Space Mining

Swirling through the cosmos, within striking distance of Earth, are thousands of extraordinarily valuable rocks. At least, that’s the theory: Asteroids, known to science since 1801, have of late become the object of a minor boom in speculative investment. At least two companies plan to mine near-earth asteroids for precious metals, and many scientists think their resources could be instrumental in future spacefaring. Yet who would rightfully own this celestial abundance isn’t a settled question under international law. And plenty of skeptics think the whole pursuit is daft.
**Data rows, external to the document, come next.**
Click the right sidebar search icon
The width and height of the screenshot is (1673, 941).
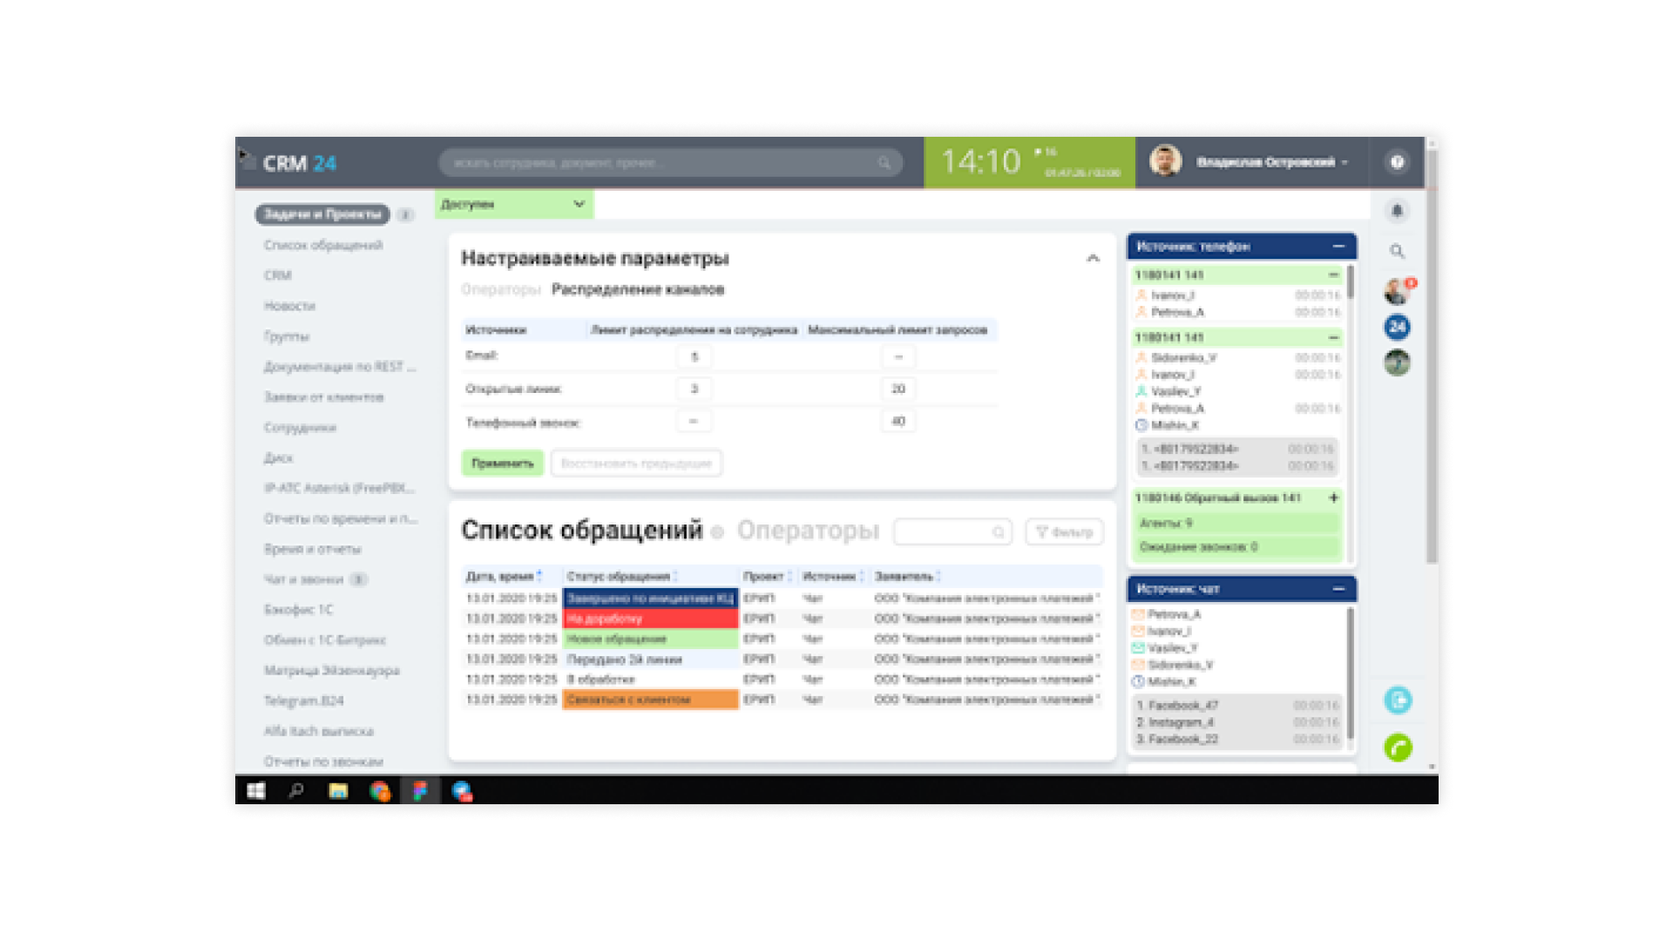[1397, 252]
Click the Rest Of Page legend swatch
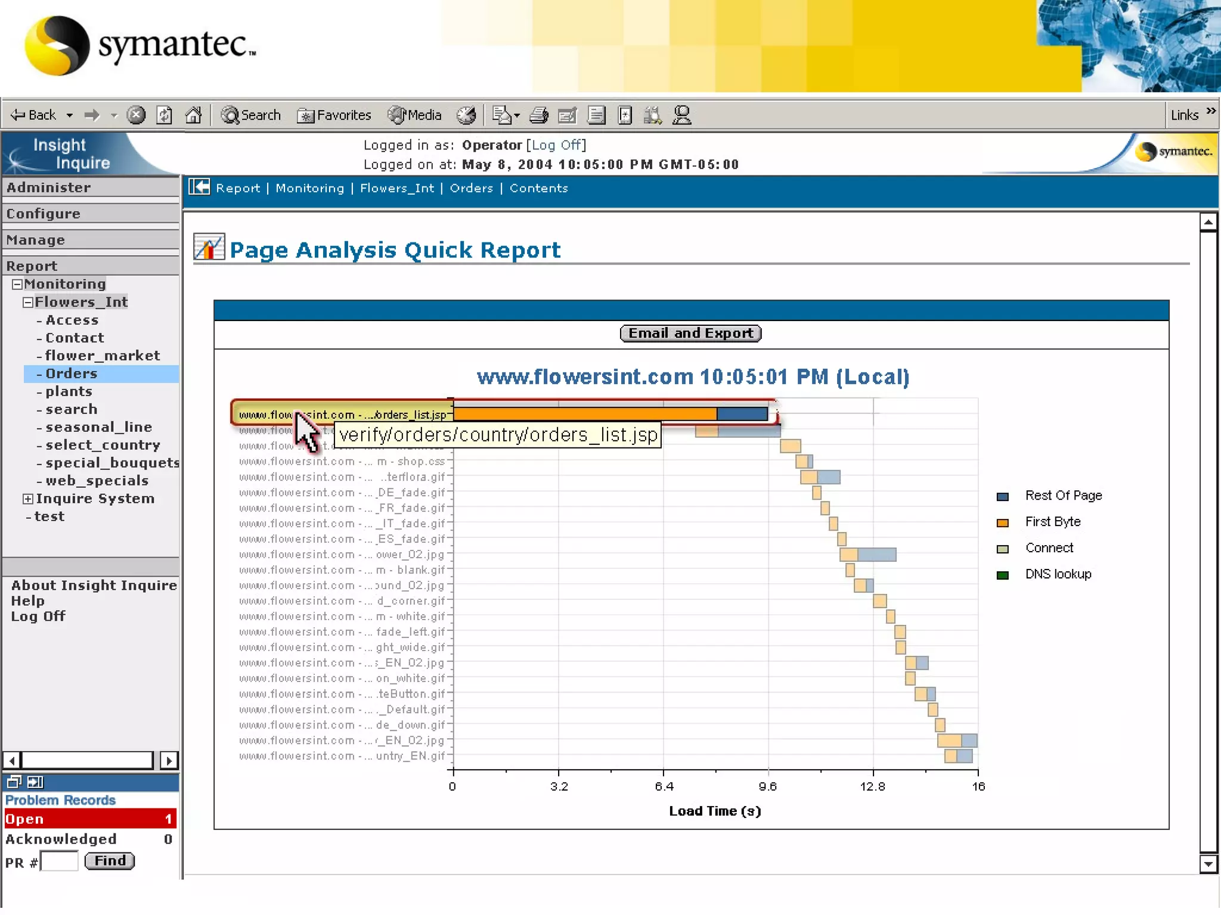Screen dimensions: 1221x915 tap(1003, 497)
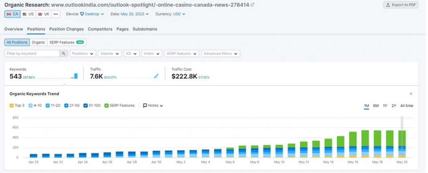This screenshot has height=173, width=428.
Task: Click the search magnifier icon in keyword filter
Action: pyautogui.click(x=64, y=53)
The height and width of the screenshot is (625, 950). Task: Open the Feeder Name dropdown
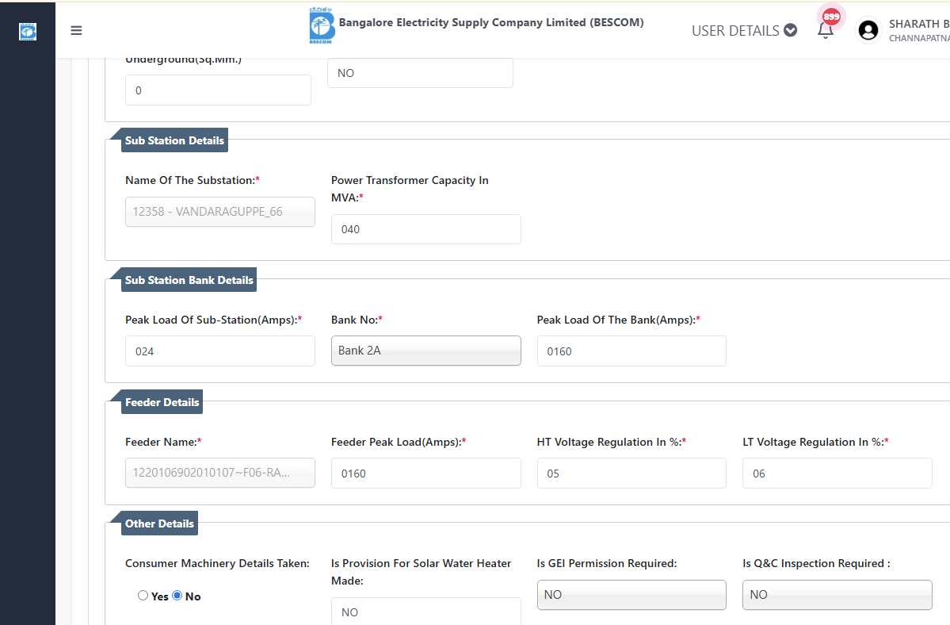[219, 473]
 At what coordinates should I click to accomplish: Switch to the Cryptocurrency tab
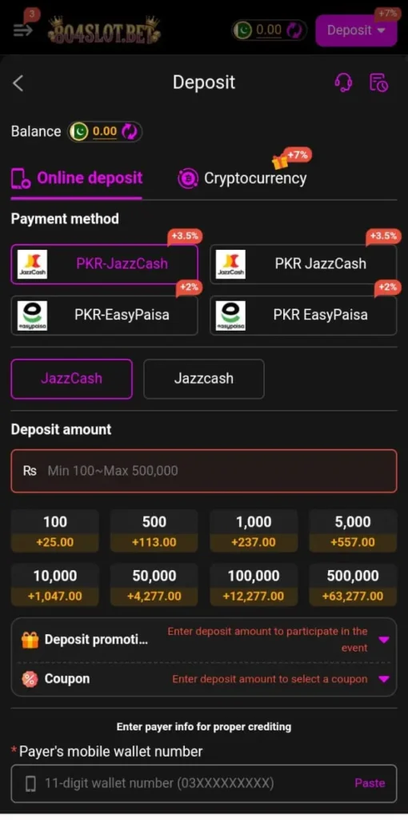point(242,179)
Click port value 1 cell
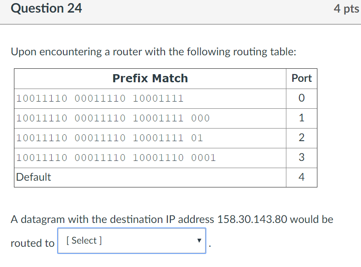 (302, 118)
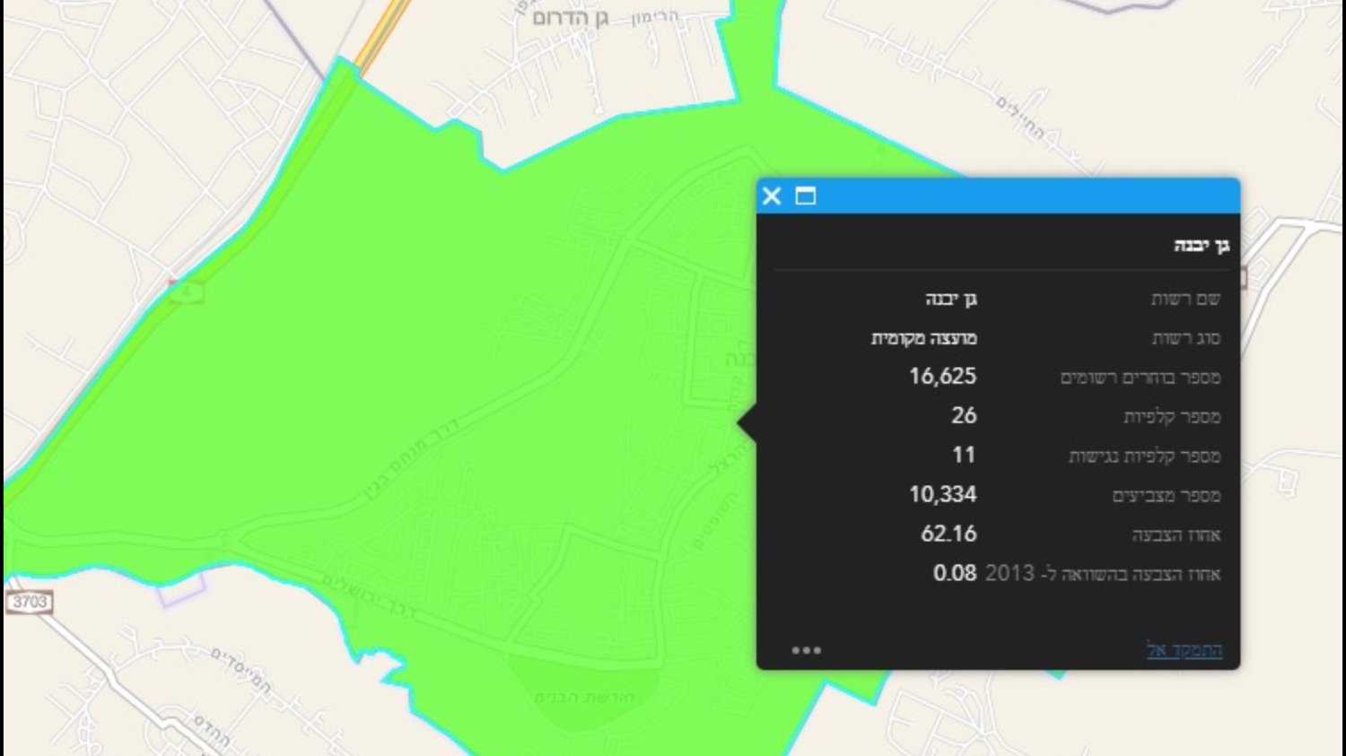Click the route 4 road shield

(x=186, y=291)
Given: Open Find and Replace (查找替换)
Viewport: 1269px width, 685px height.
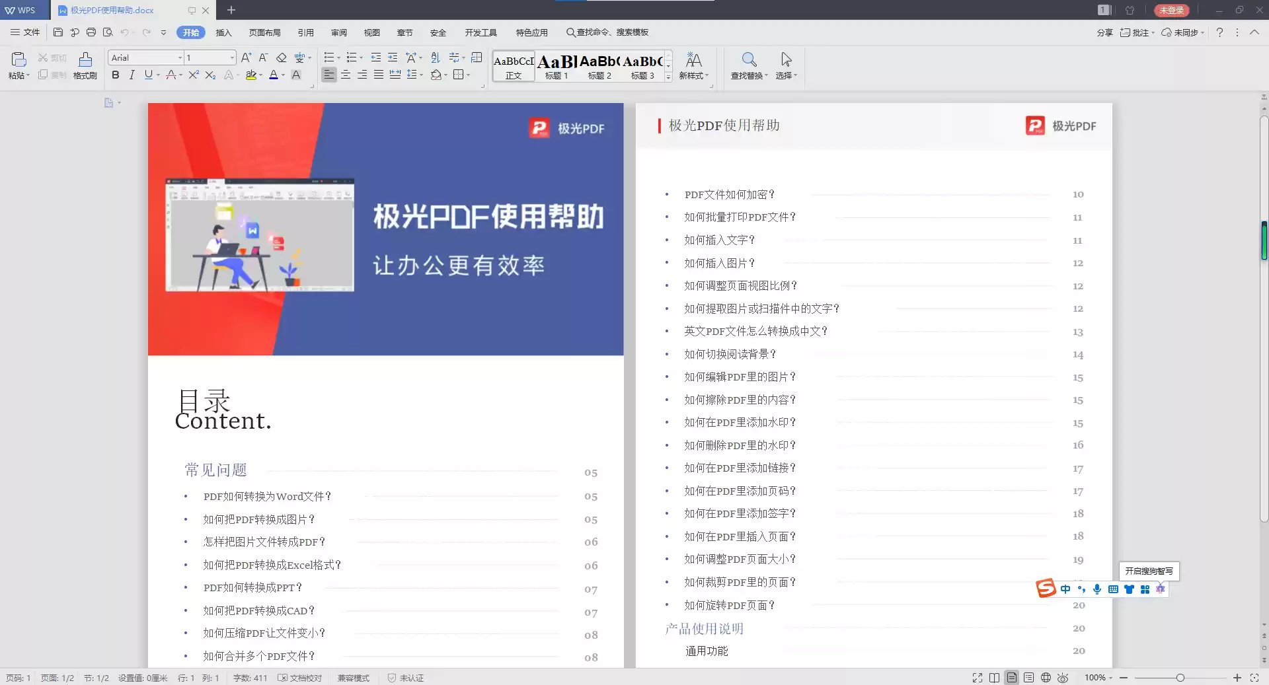Looking at the screenshot, I should tap(748, 65).
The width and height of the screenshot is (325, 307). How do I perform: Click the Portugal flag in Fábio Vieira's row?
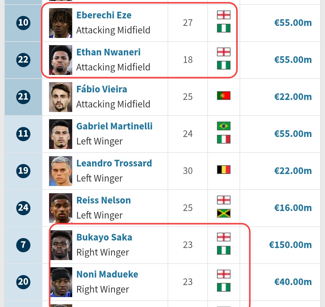point(224,96)
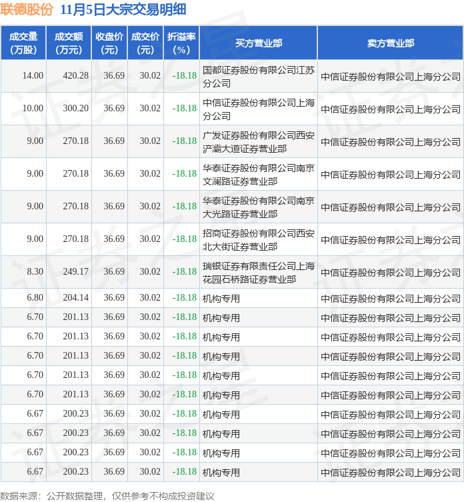Click 瑞银证券上海花园石桥路证券营业部 buyer cell
The image size is (464, 502).
pyautogui.click(x=258, y=272)
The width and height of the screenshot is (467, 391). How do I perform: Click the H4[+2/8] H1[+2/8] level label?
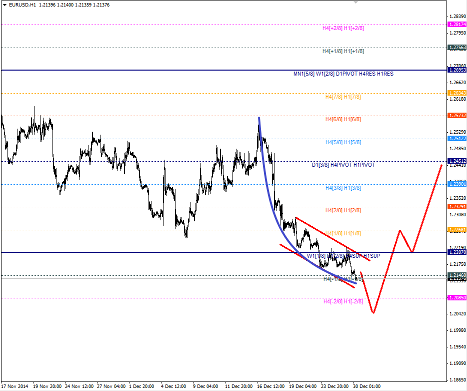343,29
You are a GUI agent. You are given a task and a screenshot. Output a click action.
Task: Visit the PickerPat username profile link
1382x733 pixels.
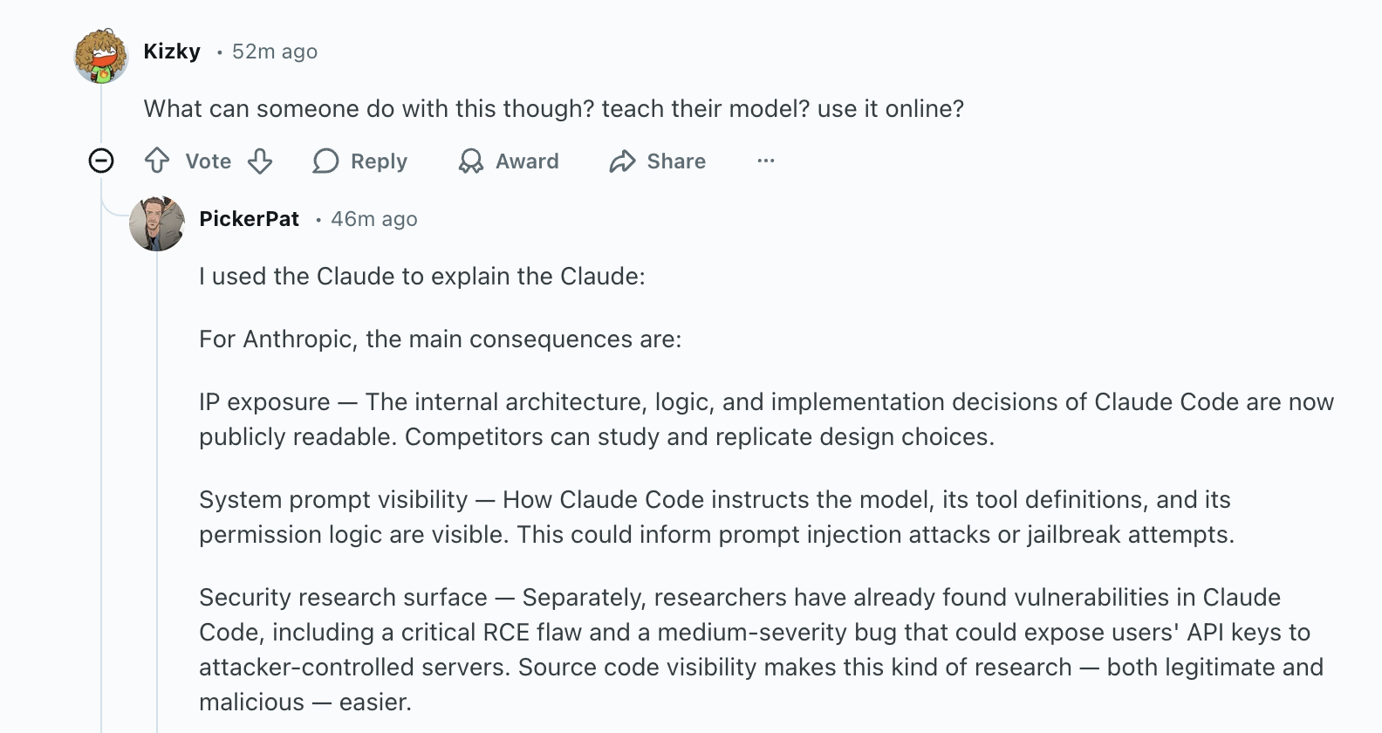(249, 219)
In August 2015, the number of near-earth asteroids identified topped 13,000, with an average of three more being confirmed every day. The month before, a spacecraft built by Planetary Resources took off from the International Space Station on a mission to test the instruments and software needed for a robotic mining expedition. Many asteroids are rich in water and precious metals, notably platinum, a prime ingredient in everything from catalytic converters to cell phones. NASA is planning its own mission in 2016 to visit an asteroid and bring some of its surface material back home. The U.S. Congress is mulling legislation that would confer property rights on companies that extract extraterrestrial resources. And the U.S. Federal Aviation Administration, which regulates some private space activity, has been quietly encouraging aerospace companies that want to commercialize the cosmos. Peter Diamandis, a co-founder of Planetary Resources, estimates that a single asteroid 30 meters in diameter could yield $50 billion of platinum, and there are thousands that are larger. In 10 years, the company — which counts Eric Schmidt and Larry Page of Google among its financial backers — hopes to have produced its first liter of extraterrestrial water. Deep Space Industries, a competitor, says it plans to use 3-D printing to build a zero-gravity manufacturing plant. In space, as in Silicon Valley, hyperbole is not unknown.